For $q \in \mathbb{N}$ let $\Gamma(q)=\operatorname{ker}\left(\mathrm{SL}_2(\mathbb{Z}) \rightarrow \mathrm{SL}_2(\mathbb{Z} / q \mathbb{Z})\right)$
We have to show that, for a prime $p$ and an exponent $t \in \mathbb{N}$ the quotient $\Gamma(p) / \Gamma\left(p^t\right)$ is a $p$-group.
This is my solution, please let me know if this is correct and if not, please give me some suggestions.
Solution:
To show that the quotient $\Gamma(p)/\Gamma(p^t)$ is a $p$-group, we need to show that the order of the quotient group is a power of $p$.
First, let's recall that $\mathrm{SL}_2(\mathbb{Z})$ is the group of $2 \times 2$ matrices with integer entries and determinant 1, and $\mathrm{SL}_2(\mathbb{Z}/q\mathbb{Z})$ is the group of $2 \times 2$ matrices with entries in $\mathbb{Z}/q\mathbb{Z}$ and determinant 1.

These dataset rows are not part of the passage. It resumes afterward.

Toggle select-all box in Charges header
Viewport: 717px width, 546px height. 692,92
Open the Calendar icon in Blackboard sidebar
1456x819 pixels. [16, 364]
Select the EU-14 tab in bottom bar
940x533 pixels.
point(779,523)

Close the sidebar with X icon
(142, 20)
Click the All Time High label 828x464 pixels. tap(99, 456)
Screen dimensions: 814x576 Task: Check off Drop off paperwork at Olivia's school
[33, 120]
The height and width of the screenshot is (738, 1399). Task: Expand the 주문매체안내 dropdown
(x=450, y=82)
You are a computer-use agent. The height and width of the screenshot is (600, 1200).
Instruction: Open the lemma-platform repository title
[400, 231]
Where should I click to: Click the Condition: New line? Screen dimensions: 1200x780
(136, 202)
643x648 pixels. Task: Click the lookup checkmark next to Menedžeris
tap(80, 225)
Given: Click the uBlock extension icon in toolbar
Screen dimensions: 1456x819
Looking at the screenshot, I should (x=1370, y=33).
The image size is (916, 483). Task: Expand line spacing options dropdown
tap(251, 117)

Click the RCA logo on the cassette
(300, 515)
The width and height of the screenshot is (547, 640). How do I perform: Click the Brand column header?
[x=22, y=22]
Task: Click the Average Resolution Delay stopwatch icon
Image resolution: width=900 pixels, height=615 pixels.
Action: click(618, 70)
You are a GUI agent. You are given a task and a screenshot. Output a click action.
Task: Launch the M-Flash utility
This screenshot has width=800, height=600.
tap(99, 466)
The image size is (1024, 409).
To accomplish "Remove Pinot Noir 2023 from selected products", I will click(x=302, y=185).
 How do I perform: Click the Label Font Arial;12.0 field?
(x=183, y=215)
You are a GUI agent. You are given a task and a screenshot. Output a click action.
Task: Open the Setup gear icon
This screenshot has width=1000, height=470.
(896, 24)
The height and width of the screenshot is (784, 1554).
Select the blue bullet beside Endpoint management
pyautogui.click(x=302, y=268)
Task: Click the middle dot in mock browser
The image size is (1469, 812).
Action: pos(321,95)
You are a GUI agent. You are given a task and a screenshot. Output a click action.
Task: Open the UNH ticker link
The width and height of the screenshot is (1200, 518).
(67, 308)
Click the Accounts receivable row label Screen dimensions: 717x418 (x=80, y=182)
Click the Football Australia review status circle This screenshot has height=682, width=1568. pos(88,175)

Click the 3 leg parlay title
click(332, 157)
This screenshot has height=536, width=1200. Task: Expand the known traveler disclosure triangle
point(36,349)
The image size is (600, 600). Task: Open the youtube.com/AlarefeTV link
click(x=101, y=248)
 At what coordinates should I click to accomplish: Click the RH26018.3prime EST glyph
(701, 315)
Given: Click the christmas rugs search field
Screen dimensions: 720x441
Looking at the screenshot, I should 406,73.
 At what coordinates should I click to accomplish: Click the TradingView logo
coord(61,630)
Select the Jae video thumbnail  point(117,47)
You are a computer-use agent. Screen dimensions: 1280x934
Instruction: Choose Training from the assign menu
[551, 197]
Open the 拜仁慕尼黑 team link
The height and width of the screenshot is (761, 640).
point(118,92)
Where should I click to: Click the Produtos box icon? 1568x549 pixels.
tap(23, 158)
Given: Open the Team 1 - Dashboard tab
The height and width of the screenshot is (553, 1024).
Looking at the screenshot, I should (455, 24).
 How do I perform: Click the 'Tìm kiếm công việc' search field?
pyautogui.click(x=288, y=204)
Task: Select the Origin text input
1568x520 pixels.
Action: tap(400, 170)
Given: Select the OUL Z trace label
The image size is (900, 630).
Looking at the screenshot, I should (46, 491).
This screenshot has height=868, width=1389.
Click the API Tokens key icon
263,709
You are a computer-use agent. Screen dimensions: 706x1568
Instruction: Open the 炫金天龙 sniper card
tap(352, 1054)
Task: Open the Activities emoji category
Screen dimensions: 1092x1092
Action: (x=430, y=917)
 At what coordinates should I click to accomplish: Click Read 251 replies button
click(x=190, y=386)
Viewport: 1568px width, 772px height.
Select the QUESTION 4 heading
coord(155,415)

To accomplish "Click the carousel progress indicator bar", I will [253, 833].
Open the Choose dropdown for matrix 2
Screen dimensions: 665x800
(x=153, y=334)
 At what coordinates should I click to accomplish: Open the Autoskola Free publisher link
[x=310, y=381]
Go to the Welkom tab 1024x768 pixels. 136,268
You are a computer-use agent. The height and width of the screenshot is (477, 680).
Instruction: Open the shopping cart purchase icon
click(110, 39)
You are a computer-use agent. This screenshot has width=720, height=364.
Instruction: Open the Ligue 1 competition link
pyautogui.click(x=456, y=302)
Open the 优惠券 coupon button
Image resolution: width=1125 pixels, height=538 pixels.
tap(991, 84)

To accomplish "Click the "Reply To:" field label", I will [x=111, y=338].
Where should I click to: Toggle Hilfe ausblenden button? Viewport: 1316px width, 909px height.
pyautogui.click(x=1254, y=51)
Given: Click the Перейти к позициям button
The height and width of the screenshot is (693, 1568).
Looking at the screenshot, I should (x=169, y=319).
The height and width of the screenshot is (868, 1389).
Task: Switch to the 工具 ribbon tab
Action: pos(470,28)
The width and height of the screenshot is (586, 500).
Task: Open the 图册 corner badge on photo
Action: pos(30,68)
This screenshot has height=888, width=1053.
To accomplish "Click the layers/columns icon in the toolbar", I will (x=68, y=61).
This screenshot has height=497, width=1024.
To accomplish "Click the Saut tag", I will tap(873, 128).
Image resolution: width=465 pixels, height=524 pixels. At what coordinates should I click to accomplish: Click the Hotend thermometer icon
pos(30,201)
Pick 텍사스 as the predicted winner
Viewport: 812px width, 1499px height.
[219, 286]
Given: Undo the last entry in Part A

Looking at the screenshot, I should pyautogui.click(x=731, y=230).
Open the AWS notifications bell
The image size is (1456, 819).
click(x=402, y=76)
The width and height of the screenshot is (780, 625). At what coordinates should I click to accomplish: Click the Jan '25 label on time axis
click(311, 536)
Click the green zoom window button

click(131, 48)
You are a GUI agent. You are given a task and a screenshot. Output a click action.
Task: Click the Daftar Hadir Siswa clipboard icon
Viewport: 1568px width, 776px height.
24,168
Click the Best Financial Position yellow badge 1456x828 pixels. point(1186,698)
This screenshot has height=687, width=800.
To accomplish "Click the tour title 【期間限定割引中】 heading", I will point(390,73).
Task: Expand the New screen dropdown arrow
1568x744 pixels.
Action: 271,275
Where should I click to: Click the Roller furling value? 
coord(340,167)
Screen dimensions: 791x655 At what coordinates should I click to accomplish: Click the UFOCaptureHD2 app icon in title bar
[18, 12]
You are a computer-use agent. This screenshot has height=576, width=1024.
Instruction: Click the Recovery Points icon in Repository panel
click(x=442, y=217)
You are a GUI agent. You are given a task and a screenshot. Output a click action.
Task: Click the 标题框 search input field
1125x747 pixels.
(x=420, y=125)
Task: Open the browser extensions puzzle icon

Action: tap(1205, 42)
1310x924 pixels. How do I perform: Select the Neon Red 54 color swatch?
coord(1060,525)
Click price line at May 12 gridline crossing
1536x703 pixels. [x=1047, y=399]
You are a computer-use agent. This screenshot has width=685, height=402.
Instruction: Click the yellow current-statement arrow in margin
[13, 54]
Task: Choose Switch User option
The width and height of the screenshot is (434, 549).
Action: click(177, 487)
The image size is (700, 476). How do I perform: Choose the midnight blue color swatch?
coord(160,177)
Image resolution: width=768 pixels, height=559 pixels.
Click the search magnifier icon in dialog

Now, consider the homomorphism $\phi: \mathrm{SL}_2(\mathbb{Z}) \rightarrow \mathrm{SL}_2(\mathbb{Z}/p^t\mathbb{Z})$. The kernel of this homomorphism is $\Gamma(p^t)$. By the First Isomorphism Theorem, we have:
$$\mathrm{SL}_2(\mathbb{Z})/\Gamma(p^t) \cong \phi(\mathrm{SL}_2(\mathbb{Z})) \leq \mathrm{SL}_2(\mathbb{Z}/p^t\mathbb{Z})$$
Similarly, we have the homomorphism $\psi: \mathrm{SL}_2(\mathbb{Z}) \rightarrow \mathrm{SL}_2(\mathbb{Z}/p\mathbb{Z})$ with kernel $\Gamma(p)$. Then,
$$\mathrm{SL}_2(\mathbb{Z})/\Gamma(p) \cong \psi(\mathrm{SL}_2(\mathbb{Z})) \leq \mathrm{SL}_2(\mathbb{Z}/p\mathbb{Z})$$
Now, consider the composition of the natural projection $\pi: \mathrm{SL}_2(\mathbb{Z}/p^t\mathbb{Z}) \rightarrow \mathrm{SL}_2(\mathbb{Z}/p\mathbb{Z})$ with the homomorphism $\phi$. We have $\pi \circ \phi = \psi$. By the Second Isomorphism Theorem, we have:
$$\frac{\mathrm{SL}_2(\mathbb{Z})/\Gamma(p^t)}{\mathrm{SL}_2(\mathbb{Z})/\Gamma(p)} \cong \frac{\phi(\mathrm{SL}_2(\mathbb{Z}))}{\psi(\mathrm{SL}_2(\mathbb{Z}))} \leq \frac{\mathrm{SL}_2(\mathbb{Z}/p^t\mathbb{Z})}{\mathrm{SL}_2(\mathbb{Z}/p\mathbb{Z})}$$
Now, we need to find the order of the quotient group $\frac{\mathrm{SL}_2(\mathbb{Z}/p^t\mathbb{Z})}{\mathrm{SL}_2(\mathbb{Z}/p\mathbb{Z})}$. The order of $\mathrm{SL}_2(\mathbb{Z}/p^t\mathbb{Z})$ is given by:
$$|\mathrm{SL}_2(\mathbb{Z}/p^t\mathbb{Z})| = (p^2 - 1)(p^2 - p)$$
And the order of $\mathrm{SL}_2(\mathbb{Z}/p\mathbb{Z})$ is given by:
$$|\mathrm{SL}_2(\mathbb{Z}/p\mathbb{Z})| = (p- 1)^2$$
So, the order of the quotient group $\frac{\mathrm{SL}_2(\mathbb{Z}/p^t\mathbb{Z})}{\mathrm{SL}_2(\mathbb{Z}/p\mathbb{Z})}$ is:
$$\frac{(p^2 - 1)(p^2 - p)}{(p - 1)^2} = p(p + 1)$$
Since $p$ is a prime, $p(p + 1)$ is a power of $p$. Therefore, the quotient group $\frac{\mathrm{SL}_2(\mathbb{Z}/p^t\mathbb{Z})}{\mathrm{SL}_2(\mathbb{Z}/p\mathbb{Z})}$ is a $p$-group.
Now, from the Second Isomorphism Theorem, we have:
$$\frac{\mathrm{SL}_2(\mathbb{Z})/\Gamma(p^t)}{\mathrm{SL}_2(\mathbb{Z})/\Gamma(p)} \cong \frac{\phi(\mathrm{SL}_2(\mathbb{Z}))}{\psi(\mathrm{SL}_2(\mathbb{Z}))} \leq \frac{\mathrm{SL}_2(\mathbb{Z}/p^t\mathbb{Z})}{\mathrm{SL}_2(\mathbb{Z}/p\mathbb{Z})}$$
Since the right-hand side is a $p$-group, it follows that the left-hand side is also a $p$-group. Thus, the quotient group $\Gamma(p)/\Gamma(p^t)$ is a $p$-group.